WHAT YOU NEED TO DO: Below are records that must be duplicated exactly.

DATASET RECORDS:
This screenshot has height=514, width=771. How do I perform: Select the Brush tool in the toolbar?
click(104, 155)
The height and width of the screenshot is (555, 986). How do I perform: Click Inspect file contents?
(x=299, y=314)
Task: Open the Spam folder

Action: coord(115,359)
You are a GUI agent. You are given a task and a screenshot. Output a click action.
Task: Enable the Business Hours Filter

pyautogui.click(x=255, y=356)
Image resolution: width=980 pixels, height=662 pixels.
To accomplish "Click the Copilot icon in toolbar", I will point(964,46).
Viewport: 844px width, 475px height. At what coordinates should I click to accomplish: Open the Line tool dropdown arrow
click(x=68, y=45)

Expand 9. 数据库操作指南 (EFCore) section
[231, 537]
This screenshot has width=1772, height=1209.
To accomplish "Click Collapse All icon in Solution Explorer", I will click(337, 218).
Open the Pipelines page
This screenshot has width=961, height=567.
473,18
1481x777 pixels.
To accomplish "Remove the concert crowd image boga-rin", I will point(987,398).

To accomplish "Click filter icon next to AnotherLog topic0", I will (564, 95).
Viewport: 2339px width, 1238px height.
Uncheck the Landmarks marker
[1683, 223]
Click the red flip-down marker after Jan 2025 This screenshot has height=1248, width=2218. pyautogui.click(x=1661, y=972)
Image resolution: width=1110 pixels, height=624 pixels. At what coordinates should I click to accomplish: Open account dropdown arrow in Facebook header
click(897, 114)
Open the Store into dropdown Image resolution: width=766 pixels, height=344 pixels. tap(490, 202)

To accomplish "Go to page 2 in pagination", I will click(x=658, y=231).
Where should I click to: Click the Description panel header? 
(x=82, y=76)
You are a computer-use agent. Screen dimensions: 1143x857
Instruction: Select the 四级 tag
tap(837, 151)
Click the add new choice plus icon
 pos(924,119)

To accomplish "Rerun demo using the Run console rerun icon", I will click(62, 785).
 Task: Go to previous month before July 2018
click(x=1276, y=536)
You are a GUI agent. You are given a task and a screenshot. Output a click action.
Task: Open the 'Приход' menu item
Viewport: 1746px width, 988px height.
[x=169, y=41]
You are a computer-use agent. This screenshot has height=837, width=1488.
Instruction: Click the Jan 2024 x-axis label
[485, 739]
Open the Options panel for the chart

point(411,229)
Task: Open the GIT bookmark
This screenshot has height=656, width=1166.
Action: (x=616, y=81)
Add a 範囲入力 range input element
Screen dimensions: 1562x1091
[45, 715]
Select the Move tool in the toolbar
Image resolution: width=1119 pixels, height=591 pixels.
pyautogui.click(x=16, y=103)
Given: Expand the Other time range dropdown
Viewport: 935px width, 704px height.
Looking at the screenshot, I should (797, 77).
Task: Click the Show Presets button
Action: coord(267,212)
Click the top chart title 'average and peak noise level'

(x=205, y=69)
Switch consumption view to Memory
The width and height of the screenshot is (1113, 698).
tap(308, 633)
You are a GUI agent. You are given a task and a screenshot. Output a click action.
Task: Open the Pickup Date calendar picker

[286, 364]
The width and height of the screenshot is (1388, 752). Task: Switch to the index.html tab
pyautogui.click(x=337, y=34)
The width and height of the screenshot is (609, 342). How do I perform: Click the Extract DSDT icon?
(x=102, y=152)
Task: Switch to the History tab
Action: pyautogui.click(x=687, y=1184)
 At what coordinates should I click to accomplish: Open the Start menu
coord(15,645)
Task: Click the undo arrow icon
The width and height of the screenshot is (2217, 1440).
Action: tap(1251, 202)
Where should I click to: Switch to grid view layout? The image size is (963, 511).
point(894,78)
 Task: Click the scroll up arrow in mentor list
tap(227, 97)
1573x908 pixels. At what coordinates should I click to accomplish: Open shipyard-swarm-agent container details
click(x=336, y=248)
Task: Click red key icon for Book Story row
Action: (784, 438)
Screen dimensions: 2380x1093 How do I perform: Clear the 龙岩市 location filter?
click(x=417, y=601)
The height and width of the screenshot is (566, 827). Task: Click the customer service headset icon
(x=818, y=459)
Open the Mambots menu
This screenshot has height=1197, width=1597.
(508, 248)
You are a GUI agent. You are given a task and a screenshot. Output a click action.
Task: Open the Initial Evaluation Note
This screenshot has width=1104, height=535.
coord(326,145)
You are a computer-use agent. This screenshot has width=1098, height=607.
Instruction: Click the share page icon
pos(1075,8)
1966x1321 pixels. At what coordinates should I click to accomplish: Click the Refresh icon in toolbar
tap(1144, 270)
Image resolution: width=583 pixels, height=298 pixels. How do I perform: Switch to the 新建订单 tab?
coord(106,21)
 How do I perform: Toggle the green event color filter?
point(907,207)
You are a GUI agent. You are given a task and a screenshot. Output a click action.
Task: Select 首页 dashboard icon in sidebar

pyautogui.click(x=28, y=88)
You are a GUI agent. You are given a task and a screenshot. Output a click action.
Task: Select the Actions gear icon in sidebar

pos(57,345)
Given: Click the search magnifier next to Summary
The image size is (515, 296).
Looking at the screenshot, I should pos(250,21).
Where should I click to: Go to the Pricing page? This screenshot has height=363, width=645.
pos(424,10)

SOLUTION:
This screenshot has height=514, width=771. How do I perform: Select the Brush tool in the toolbar?
click(104, 155)
The height and width of the screenshot is (555, 986). How do I perform: Click Inspect file contents?
(x=299, y=314)
Task: Open the Spam folder

Action: coord(115,359)
You are a GUI agent. You are given a task and a screenshot. Output a click action.
Task: Enable the Business Hours Filter

pyautogui.click(x=255, y=356)
Image resolution: width=980 pixels, height=662 pixels.
To accomplish "Click the Copilot icon in toolbar", I will point(964,46).
Viewport: 844px width, 475px height. At what coordinates should I click to accomplish: Open the Line tool dropdown arrow
click(x=68, y=45)

Expand 9. 数据库操作指南 (EFCore) section
[231, 537]
This screenshot has width=1772, height=1209.
To accomplish "Click Collapse All icon in Solution Explorer", I will click(337, 218).
Open the Pipelines page
This screenshot has width=961, height=567.
473,18
1481x777 pixels.
To accomplish "Remove the concert crowd image boga-rin", I will point(987,398).

To accomplish "Click filter icon next to AnotherLog topic0", I will (564, 95).
Viewport: 2339px width, 1238px height.
Uncheck the Landmarks marker
[1683, 223]
Click the red flip-down marker after Jan 2025 This screenshot has height=1248, width=2218. pyautogui.click(x=1661, y=972)
Image resolution: width=1110 pixels, height=624 pixels. At what coordinates should I click to accomplish: Open account dropdown arrow in Facebook header
click(897, 114)
Open the Store into dropdown Image resolution: width=766 pixels, height=344 pixels. tap(490, 202)

To accomplish "Go to page 2 in pagination", I will click(x=658, y=231).
Where should I click to: Click the Description panel header? 
(x=82, y=76)
You are a computer-use agent. Screen dimensions: 1143x857
Instruction: Select the 四级 tag
tap(837, 151)
Click the add new choice plus icon
 pos(924,119)

To accomplish "Rerun demo using the Run console rerun icon", I will click(62, 785).
 Task: Go to previous month before July 2018
click(x=1276, y=536)
You are a GUI agent. You are given a task and a screenshot. Output a click action.
Task: Open the 'Приход' menu item
Viewport: 1746px width, 988px height.
[x=169, y=41]
You are a computer-use agent. This screenshot has height=837, width=1488.
Instruction: Click the Jan 2024 x-axis label
[485, 739]
Open the Options panel for the chart

point(411,229)
Task: Open the GIT bookmark
This screenshot has height=656, width=1166.
Action: (x=616, y=81)
Add a 範囲入力 range input element
Screen dimensions: 1562x1091
[45, 715]
Select the Move tool in the toolbar
Image resolution: width=1119 pixels, height=591 pixels.
pyautogui.click(x=16, y=103)
Given: Expand the Other time range dropdown
Viewport: 935px width, 704px height.
Looking at the screenshot, I should (797, 77).
Task: Click the Show Presets button
Action: coord(267,212)
Click the top chart title 'average and peak noise level'

(x=205, y=69)
Switch consumption view to Memory
The width and height of the screenshot is (1113, 698).
tap(308, 633)
You are a GUI agent. You are given a task and a screenshot. Output a click action.
Task: Open the Pickup Date calendar picker

[286, 364]
The width and height of the screenshot is (1388, 752). Task: Switch to the index.html tab
pyautogui.click(x=337, y=34)
The width and height of the screenshot is (609, 342). How do I perform: Click the Extract DSDT icon?
(x=102, y=152)
Task: Switch to the History tab
Action: pyautogui.click(x=687, y=1184)
 At what coordinates should I click to accomplish: Open the Start menu
coord(15,645)
Task: Click the undo arrow icon
The width and height of the screenshot is (2217, 1440).
Action: tap(1251, 202)
Where should I click to: Switch to grid view layout? The image size is (963, 511).
point(894,78)
 Task: Click the scroll up arrow in mentor list
tap(227, 97)
1573x908 pixels. At what coordinates should I click to accomplish: Open shipyard-swarm-agent container details
click(x=336, y=248)
Task: Click red key icon for Book Story row
Action: (784, 438)
Screen dimensions: 2380x1093 How do I perform: Clear the 龙岩市 location filter?
click(x=417, y=601)
The height and width of the screenshot is (566, 827). Task: Click the customer service headset icon
(x=818, y=459)
Open the Mambots menu
This screenshot has height=1197, width=1597.
(508, 248)
You are a GUI agent. You are given a task and a screenshot. Output a click action.
Task: Open the Initial Evaluation Note
This screenshot has width=1104, height=535.
coord(326,145)
You are a computer-use agent. This screenshot has width=1098, height=607.
Instruction: Click the share page icon
pos(1075,8)
1966x1321 pixels. At what coordinates should I click to accomplish: Click the Refresh icon in toolbar
tap(1144, 270)
Image resolution: width=583 pixels, height=298 pixels. How do I perform: Switch to the 新建订单 tab?
coord(106,21)
 How do I perform: Toggle the green event color filter?
point(907,207)
You are a GUI agent. You are given a task and a screenshot. Output a click action.
Task: Select 首页 dashboard icon in sidebar

pyautogui.click(x=28, y=88)
You are a GUI agent. You are given a task and a screenshot. Output a click action.
Task: Select the Actions gear icon in sidebar

pos(57,345)
Given: Click the search magnifier next to Summary
The image size is (515, 296).
Looking at the screenshot, I should pos(250,21).
Where should I click to: Go to the Pricing page? This screenshot has height=363, width=645.
pos(424,10)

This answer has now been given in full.